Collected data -
------------------------

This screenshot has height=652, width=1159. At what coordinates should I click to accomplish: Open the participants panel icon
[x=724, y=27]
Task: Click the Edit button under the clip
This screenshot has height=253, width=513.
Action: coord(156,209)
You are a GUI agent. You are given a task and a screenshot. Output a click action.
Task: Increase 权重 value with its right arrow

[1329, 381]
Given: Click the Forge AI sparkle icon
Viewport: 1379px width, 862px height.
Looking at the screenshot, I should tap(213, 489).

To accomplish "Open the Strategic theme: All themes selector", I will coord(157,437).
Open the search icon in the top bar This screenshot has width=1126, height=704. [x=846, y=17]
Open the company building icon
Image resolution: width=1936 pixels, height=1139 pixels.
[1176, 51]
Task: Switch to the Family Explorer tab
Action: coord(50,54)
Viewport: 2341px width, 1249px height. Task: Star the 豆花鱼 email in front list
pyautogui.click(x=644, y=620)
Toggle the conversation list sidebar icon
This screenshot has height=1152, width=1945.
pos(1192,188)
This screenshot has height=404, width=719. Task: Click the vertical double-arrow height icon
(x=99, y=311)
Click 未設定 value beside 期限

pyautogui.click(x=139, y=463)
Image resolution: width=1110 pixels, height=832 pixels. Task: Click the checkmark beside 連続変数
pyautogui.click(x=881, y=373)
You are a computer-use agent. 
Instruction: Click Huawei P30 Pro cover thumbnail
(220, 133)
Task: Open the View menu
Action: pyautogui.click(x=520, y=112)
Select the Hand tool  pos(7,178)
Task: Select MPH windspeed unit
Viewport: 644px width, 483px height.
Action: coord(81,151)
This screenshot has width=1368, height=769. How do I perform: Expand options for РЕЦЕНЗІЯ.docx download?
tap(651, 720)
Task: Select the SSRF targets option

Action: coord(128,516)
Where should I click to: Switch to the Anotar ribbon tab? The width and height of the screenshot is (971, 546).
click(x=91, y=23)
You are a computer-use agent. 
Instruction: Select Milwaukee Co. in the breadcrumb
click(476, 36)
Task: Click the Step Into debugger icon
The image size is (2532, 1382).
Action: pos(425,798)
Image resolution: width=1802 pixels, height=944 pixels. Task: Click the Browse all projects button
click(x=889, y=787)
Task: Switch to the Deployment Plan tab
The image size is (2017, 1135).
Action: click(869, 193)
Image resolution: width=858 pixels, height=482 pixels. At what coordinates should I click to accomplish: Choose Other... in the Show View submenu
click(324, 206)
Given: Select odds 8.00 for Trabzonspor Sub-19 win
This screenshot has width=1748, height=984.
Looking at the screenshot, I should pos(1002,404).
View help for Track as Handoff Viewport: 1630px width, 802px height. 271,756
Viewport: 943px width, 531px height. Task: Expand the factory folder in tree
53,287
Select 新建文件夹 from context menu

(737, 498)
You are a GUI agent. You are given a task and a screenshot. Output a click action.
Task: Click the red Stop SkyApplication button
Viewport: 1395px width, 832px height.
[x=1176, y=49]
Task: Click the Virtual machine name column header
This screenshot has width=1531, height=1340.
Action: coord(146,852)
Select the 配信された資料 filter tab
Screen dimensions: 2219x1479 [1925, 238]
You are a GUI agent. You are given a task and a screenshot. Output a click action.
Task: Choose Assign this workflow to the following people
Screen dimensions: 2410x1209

------------------------

What to work on - When you reach the line with "Task: Click the Step Into debugger icon" in the records above, start writing out lines exactly, and stop once the line with "Task: Switch to the Deployment Plan tab" has been written; include nothing else.

Answer to this exercise -
Task: Click the Step Into debugger icon
The image size is (2532, 1382).
Action: pos(425,798)
Image resolution: width=1802 pixels, height=944 pixels. Task: Click the Browse all projects button
click(x=889, y=787)
Task: Switch to the Deployment Plan tab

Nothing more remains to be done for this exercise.